Among the lines below, a stretch begins at the one with "Огляд ігрової механічної" and ends at the one with "ASUS вивела на". Repeat that stretch exactly, ends included.

────────────────────────────────────────

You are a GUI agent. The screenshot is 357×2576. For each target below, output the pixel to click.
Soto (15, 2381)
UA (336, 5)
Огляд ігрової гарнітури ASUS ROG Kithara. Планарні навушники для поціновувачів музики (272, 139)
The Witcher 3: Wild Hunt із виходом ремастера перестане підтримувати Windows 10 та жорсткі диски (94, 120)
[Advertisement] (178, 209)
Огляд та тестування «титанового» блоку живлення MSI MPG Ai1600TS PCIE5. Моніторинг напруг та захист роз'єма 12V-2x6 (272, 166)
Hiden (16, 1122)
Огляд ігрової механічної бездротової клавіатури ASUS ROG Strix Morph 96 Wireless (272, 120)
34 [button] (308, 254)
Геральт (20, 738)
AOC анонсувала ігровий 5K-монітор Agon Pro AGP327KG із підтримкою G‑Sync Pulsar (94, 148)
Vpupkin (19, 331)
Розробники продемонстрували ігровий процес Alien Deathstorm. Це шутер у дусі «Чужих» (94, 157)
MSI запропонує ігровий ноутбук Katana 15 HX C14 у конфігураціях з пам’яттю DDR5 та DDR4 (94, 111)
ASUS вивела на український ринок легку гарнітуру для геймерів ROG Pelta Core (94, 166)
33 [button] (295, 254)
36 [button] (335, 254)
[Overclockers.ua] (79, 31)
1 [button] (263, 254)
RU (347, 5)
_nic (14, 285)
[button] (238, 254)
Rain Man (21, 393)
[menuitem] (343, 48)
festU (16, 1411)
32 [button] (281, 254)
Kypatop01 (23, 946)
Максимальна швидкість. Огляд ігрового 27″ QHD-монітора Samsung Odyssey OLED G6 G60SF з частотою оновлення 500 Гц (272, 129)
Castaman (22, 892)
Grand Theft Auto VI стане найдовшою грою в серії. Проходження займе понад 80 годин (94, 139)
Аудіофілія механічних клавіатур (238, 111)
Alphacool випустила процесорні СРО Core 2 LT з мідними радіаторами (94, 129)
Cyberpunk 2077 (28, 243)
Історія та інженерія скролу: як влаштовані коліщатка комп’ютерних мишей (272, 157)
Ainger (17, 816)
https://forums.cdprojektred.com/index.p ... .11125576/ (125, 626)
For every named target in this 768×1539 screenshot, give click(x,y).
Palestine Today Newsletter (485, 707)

────────────────────────────────────────

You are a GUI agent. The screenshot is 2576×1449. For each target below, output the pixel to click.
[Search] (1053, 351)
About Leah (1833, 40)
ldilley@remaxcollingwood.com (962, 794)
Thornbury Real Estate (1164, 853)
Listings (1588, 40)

────────────────────────────────────────

- RESULT:
Огляд ігрової механічної бездротової клавіатури ASUS ROG Strix Morph 96 Wireless (272, 120)
34 [button] (308, 254)
Геральт (20, 738)
AOC анонсувала ігровий 5K-монітор Agon Pro AGP327KG із підтримкою G‑Sync Pulsar (94, 148)
Vpupkin (19, 331)
Розробники продемонстрували ігровий процес Alien Deathstorm. Це шутер у дусі «Чужих» (94, 157)
MSI запропонує ігровий ноутбук Katana 15 HX C14 у конфігураціях з пам’яттю DDR5 та DDR4 (94, 111)
ASUS вивела на український ринок легку гарнітуру для геймерів ROG Pelta Core (94, 166)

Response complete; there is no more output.